Farmers urged to grow more bio-fortified beans

Saturday August 20 2016

Rwandan farmers tend to their bio-fortified been gardens. PHOTO | JEAN-PIERRE AFADHALI

Rwandan farmers tend to their bio-fortified been gardens. PHOTO | JEAN-PIERRE AFADHALI 

By Jean-Pierre Afadhali

Higher adoption of bio-fortified beans could have a significant impact on reducing malnutrition and boost food security.

A new study published recently in The Journal of Nutrition, an American science publication showed that the consumption of iron fortified beans reduced anaemia and iron deficiency in young Rwandan women in only four-and-a-half months.

Considering the importance of the beans as a predominant staple food in the country; and particularly iron fortified bean variety, the stable seed supply will be crucial, but it involves the whole value chain.

During the study, 239 iron-deficient Rwandan women between the ages of 18 and 27 participated in the research trial. The study found that the estimated body iron increase was 0.50mg per kilogramme higher than in the control group.

Joseph Muyambu, country manager of Harvest Plus, an organisation that focuses on extension, dissemination of seeds in partnership with Rwanda Agricultural Board (RAB) says, the key challenge is having a reliable source of seeds for farmers to grow the bio-fortified beans.

“When I say reliable, I am talking about the supply; because you don’t want this season you supply the seed, next season you don’t have the seed,” he said.

Currently about 29 per cent of bean farming households are using improved bio-fortified beans varieties.

While the iron fortified beans are relatively a new variety in the country (they were introduced four years ago), some observers have said the rate of adoption is still too low to have an impact.

According to Harvest Plus, seed multipliers lack funding to buy irrigation equipment, because the weather has become “unpredictable.”

“They also need storage facilities.
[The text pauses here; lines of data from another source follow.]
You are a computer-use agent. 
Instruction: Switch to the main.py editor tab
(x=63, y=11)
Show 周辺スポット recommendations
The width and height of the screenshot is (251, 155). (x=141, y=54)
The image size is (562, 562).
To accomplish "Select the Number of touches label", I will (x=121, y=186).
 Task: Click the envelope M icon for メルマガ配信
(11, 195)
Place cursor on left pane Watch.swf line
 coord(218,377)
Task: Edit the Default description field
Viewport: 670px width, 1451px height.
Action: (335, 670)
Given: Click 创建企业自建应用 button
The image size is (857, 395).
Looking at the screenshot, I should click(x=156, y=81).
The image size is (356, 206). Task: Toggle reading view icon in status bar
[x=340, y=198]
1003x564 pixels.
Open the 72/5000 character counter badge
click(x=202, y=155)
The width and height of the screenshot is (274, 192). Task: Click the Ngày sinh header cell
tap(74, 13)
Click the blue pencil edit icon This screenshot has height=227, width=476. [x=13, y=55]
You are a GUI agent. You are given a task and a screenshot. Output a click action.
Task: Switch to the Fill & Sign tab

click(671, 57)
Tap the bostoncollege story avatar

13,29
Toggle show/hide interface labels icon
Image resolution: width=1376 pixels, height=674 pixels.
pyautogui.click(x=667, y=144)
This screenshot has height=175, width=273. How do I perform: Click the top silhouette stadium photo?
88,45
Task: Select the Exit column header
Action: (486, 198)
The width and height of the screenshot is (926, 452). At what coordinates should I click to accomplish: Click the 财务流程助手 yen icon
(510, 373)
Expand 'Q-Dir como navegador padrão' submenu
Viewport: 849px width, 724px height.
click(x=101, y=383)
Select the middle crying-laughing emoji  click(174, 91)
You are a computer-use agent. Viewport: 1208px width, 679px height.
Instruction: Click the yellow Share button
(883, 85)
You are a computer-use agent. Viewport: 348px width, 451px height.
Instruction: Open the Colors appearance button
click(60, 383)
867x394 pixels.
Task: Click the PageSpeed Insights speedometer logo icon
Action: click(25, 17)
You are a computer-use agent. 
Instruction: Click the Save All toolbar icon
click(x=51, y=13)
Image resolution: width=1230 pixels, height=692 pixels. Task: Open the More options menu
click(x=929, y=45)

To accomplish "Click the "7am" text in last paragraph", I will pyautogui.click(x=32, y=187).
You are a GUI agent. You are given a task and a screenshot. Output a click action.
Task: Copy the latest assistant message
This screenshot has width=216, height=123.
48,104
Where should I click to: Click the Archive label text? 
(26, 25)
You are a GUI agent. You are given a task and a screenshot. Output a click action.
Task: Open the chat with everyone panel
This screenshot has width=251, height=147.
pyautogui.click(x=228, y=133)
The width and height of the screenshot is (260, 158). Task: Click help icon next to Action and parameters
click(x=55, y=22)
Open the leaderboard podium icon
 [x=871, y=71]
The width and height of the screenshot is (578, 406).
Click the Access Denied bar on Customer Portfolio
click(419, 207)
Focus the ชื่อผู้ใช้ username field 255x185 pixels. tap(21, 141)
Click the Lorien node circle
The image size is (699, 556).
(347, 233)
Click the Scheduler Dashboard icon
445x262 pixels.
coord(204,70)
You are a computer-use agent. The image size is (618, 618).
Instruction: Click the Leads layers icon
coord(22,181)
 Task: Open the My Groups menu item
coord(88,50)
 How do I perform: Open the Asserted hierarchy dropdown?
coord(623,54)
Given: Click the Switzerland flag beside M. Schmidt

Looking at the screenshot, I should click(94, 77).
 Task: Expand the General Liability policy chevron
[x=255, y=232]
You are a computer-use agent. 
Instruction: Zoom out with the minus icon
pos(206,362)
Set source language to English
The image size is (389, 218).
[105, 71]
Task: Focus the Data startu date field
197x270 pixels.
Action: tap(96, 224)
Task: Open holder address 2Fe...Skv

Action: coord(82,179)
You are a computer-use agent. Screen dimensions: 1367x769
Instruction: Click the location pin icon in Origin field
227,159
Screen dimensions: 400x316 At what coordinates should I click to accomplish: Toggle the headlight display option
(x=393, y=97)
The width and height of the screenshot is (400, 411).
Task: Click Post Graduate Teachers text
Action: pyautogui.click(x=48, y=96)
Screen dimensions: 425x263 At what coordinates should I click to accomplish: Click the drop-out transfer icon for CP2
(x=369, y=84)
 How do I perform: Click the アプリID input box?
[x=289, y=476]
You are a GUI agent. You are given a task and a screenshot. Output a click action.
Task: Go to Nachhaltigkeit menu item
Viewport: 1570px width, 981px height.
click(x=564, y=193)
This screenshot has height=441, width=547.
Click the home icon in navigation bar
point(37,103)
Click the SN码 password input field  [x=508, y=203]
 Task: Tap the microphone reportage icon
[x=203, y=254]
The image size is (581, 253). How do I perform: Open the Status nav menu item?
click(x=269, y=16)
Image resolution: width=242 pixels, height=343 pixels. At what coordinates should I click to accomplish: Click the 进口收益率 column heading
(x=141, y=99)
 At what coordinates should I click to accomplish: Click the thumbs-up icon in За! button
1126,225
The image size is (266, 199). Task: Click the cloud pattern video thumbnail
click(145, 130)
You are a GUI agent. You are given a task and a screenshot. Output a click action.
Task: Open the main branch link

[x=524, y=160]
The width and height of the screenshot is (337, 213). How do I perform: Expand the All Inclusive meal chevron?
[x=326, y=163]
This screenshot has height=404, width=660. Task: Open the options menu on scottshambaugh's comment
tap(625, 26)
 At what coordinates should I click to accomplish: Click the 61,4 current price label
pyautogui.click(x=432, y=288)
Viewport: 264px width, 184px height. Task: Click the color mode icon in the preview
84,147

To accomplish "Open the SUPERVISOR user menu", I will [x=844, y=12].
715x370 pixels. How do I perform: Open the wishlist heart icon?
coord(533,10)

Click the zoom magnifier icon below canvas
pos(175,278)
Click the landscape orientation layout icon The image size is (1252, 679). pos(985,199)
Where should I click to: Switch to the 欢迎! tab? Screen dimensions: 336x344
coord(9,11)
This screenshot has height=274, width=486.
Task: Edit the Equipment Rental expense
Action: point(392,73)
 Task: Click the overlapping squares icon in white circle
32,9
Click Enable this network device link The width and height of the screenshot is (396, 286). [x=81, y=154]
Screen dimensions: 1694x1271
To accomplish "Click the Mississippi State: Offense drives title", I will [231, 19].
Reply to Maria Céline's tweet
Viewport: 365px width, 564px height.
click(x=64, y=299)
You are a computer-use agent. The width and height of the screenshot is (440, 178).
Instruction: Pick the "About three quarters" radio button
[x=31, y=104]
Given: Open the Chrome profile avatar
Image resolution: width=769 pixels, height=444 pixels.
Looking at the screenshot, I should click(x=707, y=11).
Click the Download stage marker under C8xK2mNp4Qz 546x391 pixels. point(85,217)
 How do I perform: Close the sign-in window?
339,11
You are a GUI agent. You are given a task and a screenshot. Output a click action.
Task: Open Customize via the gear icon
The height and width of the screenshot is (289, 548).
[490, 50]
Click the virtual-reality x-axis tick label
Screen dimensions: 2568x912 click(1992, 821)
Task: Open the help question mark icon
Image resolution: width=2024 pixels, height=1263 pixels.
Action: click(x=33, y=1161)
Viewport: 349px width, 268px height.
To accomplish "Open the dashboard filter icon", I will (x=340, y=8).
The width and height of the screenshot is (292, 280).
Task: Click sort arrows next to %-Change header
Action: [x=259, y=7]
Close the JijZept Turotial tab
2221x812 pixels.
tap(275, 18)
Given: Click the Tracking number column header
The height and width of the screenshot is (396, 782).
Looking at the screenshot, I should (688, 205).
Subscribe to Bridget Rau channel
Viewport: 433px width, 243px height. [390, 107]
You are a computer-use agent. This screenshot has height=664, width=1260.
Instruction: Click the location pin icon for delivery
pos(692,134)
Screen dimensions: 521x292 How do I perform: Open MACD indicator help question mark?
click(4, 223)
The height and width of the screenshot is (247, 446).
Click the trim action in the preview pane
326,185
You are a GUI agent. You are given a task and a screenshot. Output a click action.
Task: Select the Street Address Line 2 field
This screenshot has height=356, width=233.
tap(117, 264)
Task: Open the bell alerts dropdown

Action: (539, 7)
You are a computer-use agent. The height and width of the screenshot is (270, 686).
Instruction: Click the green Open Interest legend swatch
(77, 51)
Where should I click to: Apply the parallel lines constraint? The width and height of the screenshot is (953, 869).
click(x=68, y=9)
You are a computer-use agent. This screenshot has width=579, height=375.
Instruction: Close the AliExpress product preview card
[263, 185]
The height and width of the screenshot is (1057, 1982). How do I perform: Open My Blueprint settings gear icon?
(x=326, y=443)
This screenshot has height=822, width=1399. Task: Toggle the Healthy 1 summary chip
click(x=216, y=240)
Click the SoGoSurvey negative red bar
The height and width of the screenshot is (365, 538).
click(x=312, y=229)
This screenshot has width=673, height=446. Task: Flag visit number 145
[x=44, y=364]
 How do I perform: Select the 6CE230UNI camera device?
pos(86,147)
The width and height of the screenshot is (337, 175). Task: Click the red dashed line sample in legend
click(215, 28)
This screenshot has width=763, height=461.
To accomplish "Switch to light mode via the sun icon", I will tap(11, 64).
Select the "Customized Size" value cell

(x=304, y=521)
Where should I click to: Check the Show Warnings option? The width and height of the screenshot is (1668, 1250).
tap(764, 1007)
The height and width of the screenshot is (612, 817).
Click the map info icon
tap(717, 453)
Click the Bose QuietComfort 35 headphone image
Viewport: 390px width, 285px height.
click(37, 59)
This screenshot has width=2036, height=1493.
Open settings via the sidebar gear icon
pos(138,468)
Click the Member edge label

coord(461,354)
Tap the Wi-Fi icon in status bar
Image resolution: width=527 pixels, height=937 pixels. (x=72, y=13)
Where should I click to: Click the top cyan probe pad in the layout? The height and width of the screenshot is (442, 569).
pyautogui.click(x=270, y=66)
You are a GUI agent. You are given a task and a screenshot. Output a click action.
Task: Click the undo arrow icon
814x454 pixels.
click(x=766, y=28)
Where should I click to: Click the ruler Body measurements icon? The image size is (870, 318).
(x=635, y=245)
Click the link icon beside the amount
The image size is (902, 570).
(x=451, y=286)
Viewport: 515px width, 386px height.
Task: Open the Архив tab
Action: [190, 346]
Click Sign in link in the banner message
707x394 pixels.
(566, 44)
If you are going to increase the volume of bean production, you will find that they will not consume everything,” he said.

Scientists say iron deficiency is one of the commonest micronutrient deficiencies in the world, impacting women, children, and infants severely.

There are currently 50 seed multipliers and 71 co-operatives farming iron fortified beans.

Vital Rwibasira, a seed multiplier from Ruhango district, Southern Province says the seeds’ supply is insufficient. He said that Harvest Plus and RAB should give farmers enough seeds focusing on different areas in different planting seasons.

He also said unpredictable weather affects the production.

“Sometime farmers make losses when there is no sufficient rains," said Mr Rwibasira.

However, some farmers say they consume the seeds they are given because they don’t have food at home.

Rwanda Today has learnt that the demand for bio-fortified beans is high with Ugandan traders also buying the beans in areas bordering the country, which may cause future shortage of the highly nutritious crop.

But Mr Muyambu thinks the high demand is good as it may translate to markets opportunity for bean farming communities and may improve farmers’ livelihood.

He says farmers may use income generated from bio-fortified beans to buy alternative nutritious food. Other food sources of iron include meat, poultry, eggs, vegetables.

Iron deficiency remains the most widespread nutrition deficiency, affecting an estimated 1.6 billion people worldwide and under-nutrition is still high in the country.